DESCRIPTION OF THE TASK
The records that follow are to be transcribed word for word.

DATA SHOWN
▬▬▬

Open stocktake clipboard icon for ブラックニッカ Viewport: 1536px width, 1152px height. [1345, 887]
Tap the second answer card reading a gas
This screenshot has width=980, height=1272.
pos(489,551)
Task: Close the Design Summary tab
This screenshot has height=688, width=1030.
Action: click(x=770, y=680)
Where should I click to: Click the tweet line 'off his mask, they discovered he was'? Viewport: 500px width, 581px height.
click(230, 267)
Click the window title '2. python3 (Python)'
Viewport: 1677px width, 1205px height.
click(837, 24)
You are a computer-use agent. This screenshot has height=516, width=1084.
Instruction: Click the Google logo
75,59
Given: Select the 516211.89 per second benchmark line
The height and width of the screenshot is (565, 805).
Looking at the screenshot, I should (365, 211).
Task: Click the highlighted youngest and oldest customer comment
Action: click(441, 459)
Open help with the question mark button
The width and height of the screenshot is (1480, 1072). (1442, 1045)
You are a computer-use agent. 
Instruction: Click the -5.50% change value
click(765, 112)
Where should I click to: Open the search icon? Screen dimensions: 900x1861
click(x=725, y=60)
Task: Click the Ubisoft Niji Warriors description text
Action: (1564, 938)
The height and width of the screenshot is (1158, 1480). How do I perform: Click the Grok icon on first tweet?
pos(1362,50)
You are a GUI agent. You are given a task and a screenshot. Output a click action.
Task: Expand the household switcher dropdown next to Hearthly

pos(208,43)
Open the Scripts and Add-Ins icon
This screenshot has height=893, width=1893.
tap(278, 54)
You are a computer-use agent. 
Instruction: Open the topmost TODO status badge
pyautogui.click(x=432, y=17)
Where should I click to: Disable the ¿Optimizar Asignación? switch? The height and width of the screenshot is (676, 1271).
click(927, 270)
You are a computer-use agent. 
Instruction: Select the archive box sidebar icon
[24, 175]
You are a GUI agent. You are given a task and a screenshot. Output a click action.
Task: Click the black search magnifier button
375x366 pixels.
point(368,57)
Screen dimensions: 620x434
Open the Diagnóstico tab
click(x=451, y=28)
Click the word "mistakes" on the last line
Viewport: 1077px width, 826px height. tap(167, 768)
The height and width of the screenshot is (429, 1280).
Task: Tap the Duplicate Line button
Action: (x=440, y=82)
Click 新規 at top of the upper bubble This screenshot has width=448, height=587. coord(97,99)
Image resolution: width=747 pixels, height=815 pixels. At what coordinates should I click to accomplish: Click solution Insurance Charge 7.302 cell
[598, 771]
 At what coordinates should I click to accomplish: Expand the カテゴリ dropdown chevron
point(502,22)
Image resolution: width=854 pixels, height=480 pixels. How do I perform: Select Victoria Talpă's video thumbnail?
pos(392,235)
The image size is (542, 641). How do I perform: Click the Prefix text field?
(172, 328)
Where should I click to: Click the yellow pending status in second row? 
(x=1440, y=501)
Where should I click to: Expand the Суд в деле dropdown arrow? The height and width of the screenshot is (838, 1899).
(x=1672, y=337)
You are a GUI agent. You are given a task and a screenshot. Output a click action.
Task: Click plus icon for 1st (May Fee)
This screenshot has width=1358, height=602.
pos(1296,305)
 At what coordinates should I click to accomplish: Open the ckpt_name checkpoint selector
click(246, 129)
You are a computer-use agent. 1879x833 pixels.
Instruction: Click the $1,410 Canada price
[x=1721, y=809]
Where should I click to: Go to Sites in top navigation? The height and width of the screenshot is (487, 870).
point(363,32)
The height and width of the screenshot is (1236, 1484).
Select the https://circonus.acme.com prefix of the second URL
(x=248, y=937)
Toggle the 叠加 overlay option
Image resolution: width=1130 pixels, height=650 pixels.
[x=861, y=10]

▬▬▬

ANSWER TO THE PROBLEM
Open stocktake clipboard icon for ブラックニッカ Viewport: 1536px width, 1152px height. [1345, 887]
Tap the second answer card reading a gas
This screenshot has width=980, height=1272.
pos(489,551)
Task: Close the Design Summary tab
This screenshot has height=688, width=1030.
Action: click(x=770, y=680)
Where should I click to: Click the tweet line 'off his mask, they discovered he was'? Viewport: 500px width, 581px height.
click(230, 267)
Click the window title '2. python3 (Python)'
Viewport: 1677px width, 1205px height.
click(837, 24)
You are a computer-use agent. This screenshot has height=516, width=1084.
Instruction: Click the Google logo
75,59
Given: Select the 516211.89 per second benchmark line
The height and width of the screenshot is (565, 805).
Looking at the screenshot, I should (365, 211).
Task: Click the highlighted youngest and oldest customer comment
Action: click(441, 459)
Open help with the question mark button
The width and height of the screenshot is (1480, 1072). (1442, 1045)
You are a computer-use agent. 
Instruction: Click the -5.50% change value
click(765, 112)
Where should I click to: Open the search icon? Screen dimensions: 900x1861
click(x=725, y=60)
Task: Click the Ubisoft Niji Warriors description text
Action: (1564, 938)
The height and width of the screenshot is (1158, 1480). How do I perform: Click the Grok icon on first tweet?
pos(1362,50)
You are a GUI agent. You are given a task and a screenshot. Output a click action.
Task: Expand the household switcher dropdown next to Hearthly

pos(208,43)
Open the Scripts and Add-Ins icon
This screenshot has height=893, width=1893.
tap(278, 54)
You are a computer-use agent. 
Instruction: Open the topmost TODO status badge
pyautogui.click(x=432, y=17)
Where should I click to: Disable the ¿Optimizar Asignación? switch? The height and width of the screenshot is (676, 1271).
click(927, 270)
You are a computer-use agent. 
Instruction: Select the archive box sidebar icon
[24, 175]
You are a GUI agent. You are given a task and a screenshot. Output a click action.
Task: Click the black search magnifier button
375x366 pixels.
point(368,57)
Screen dimensions: 620x434
Open the Diagnóstico tab
click(x=451, y=28)
Click the word "mistakes" on the last line
Viewport: 1077px width, 826px height. tap(167, 768)
The height and width of the screenshot is (429, 1280).
Task: Tap the Duplicate Line button
Action: (x=440, y=82)
Click 新規 at top of the upper bubble This screenshot has width=448, height=587. coord(97,99)
Image resolution: width=747 pixels, height=815 pixels. At what coordinates should I click to accomplish: Click solution Insurance Charge 7.302 cell
[598, 771]
 At what coordinates should I click to accomplish: Expand the カテゴリ dropdown chevron
point(502,22)
Image resolution: width=854 pixels, height=480 pixels. How do I perform: Select Victoria Talpă's video thumbnail?
pos(392,235)
The image size is (542, 641). How do I perform: Click the Prefix text field?
(172, 328)
Where should I click to: Click the yellow pending status in second row? 
(x=1440, y=501)
Where should I click to: Expand the Суд в деле dropdown arrow? The height and width of the screenshot is (838, 1899).
(x=1672, y=337)
You are a GUI agent. You are given a task and a screenshot. Output a click action.
Task: Click plus icon for 1st (May Fee)
This screenshot has width=1358, height=602.
pos(1296,305)
 At what coordinates should I click to accomplish: Open the ckpt_name checkpoint selector
click(246, 129)
You are a computer-use agent. 1879x833 pixels.
Instruction: Click the $1,410 Canada price
[x=1721, y=809]
Where should I click to: Go to Sites in top navigation? The height and width of the screenshot is (487, 870).
point(363,32)
The height and width of the screenshot is (1236, 1484).
Select the https://circonus.acme.com prefix of the second URL
(x=248, y=937)
Toggle the 叠加 overlay option
Image resolution: width=1130 pixels, height=650 pixels.
[x=861, y=10]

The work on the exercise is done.